L’orto diversamente ordinato

Guardo con ammirazione tutti quegli orti perfettamente simmetrici, ordinatissimi, in cui tutte le piante sono perfettamente allineate e penso all’efficienza che viene trasmessa  E mi riprometto di applicare gli stessi criteri nel mio mini orto di due metri quadrati.  

Invece anche quest’anno, mentre posizionavo con delicatezza le mie pianticelle, mi rendevo benissimo conto che il risultato sarebbe stato come sempre “diversamente ordinato”. 

E’ anche vero che non mi trovo di fronte a un rettangolo ma a una nuova figura geometrica che unisce un trapezio a un simil rettangolo, il tutto in discesa , anzi in doppia discesa, non nel senso di ripida ma di bidirezionale.
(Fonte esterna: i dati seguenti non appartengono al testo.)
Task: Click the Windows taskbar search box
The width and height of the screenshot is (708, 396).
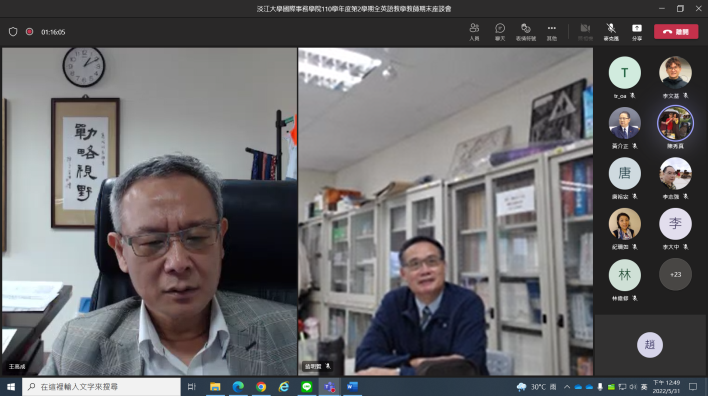Action: pyautogui.click(x=102, y=387)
A completare l’opera c’é anche un cordolo sotterraneo di cemento che ogni tanto blocca la mia vanga e mi costringe a modificare il percorso già non molto lineare delle mie file. Ma questa non é né una spiegazione né una giustificazione. 
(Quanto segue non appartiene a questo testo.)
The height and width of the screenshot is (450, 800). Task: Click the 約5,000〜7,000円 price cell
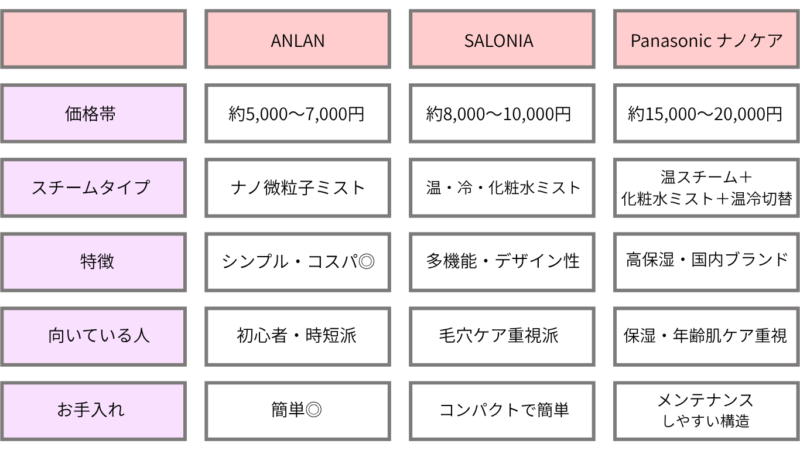click(298, 114)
Prendo atto che evidentemente a me piace così, curato nel senso affettivo del termine, ma detentore di una sorta di libertà di espressione, come tutto ciò che fa parte della mia vita, Zuma compreso.
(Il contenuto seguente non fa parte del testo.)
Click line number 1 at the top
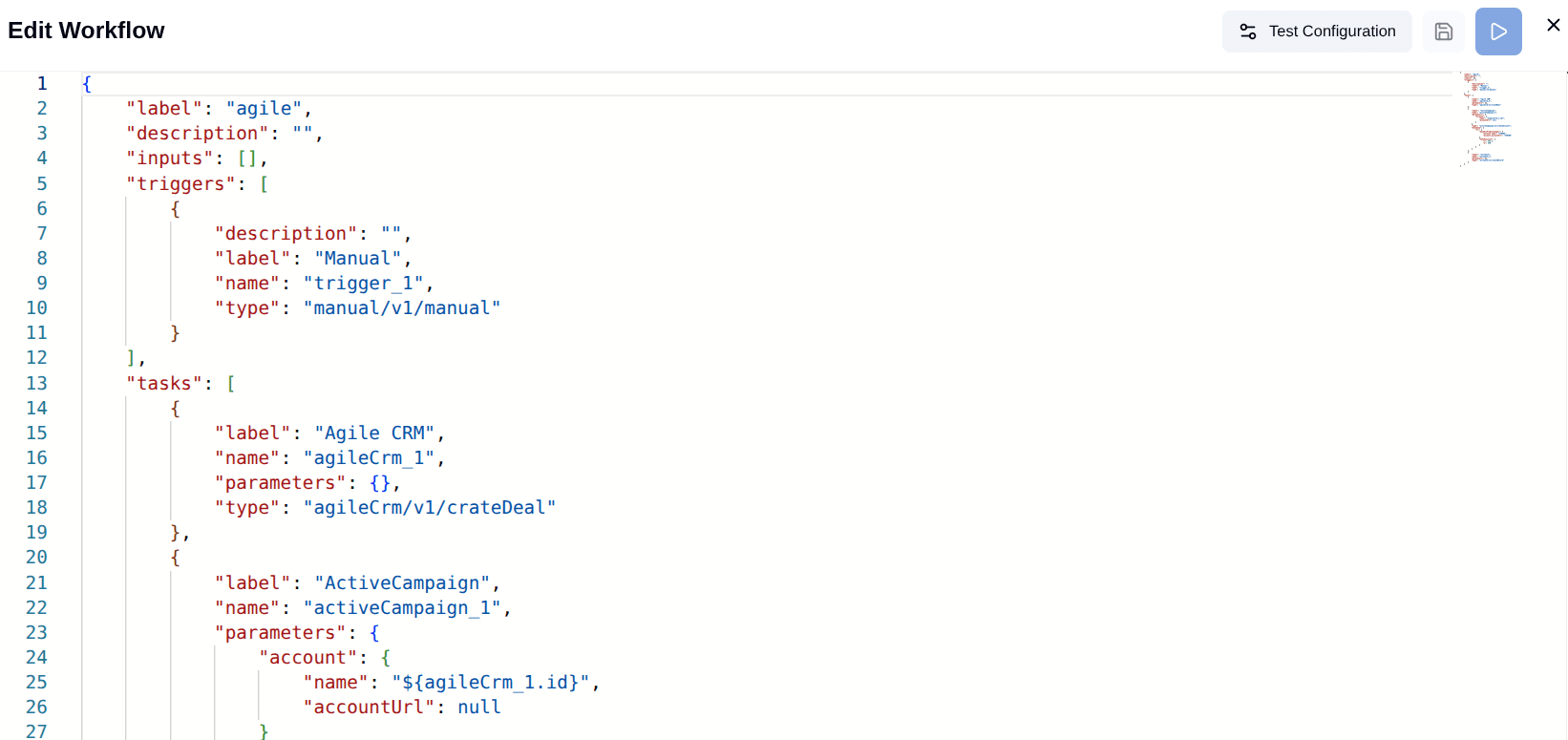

A monte é arrivata di sua spontanea volontà la menta che tenta sempre di invadere lo spazio che dedico ai pomodorini, alle zucchine, ai cetrioli e alla cicoria, ma le perdono l’invadenza perché il profumo che sprigiona mi ricorda la mia infanzia in Abruzzo, dove le mie amiche a merenda mangiavano pane e olio mentre io pane burro e zucchero. 

Dietro la mia casa iniziavano i campi dove cresceva veramente di tutto e di dimensioni notevoli, ma non é pensando a quei campi che ho iniziato a seminare. L’idea é venuta a mia figlia, e così ho chiesto alla padrona di casa se potevo usare quell’angolo di terreno e da lì si é diramata la mia passione per piante e fiori. 

E anche ora che mia figlia ha la sua casa e il suo orto io continuo a seminare e a sperimentare.  Quest’anno a lato ho seminato dei papaveri i cui semi mi sono stati dati da una signora incredibile e poi ho provato, anzi ri-provato a seminare gli astri coloratissimi. In tutti gli orti della mia infanzia a partire da quello dei miei nonni c’era sempre un posto per i fiori. 

Mia nonna oltre ad astri e zinnie aveva dei garofani e metteva sempre in un vaso nella vecchia cucina queste macchie di colore.  Ora quel vaso di ceramica verde e bianco con una stampa floreale ce l’ho io che da lei ho ereditato la passione dei fiori freschi in casa, ma purtroppo  anche quest’anno gli astri a differenza dei miei amici papaveri, hanno boicottato il mio orto. Forse é la vicinanza della salvia o della menta che non gli piace. Il prossimo anno gli troverò un altro angolo e riproverò. 

Intanto mi sto godendo il mio piccolo raccolto giornaliero. E rifletto… L’ orto rappresenta un cambio di prospettiva, non devo decidere cosa mangiare, ma come preparare quello che é maturato.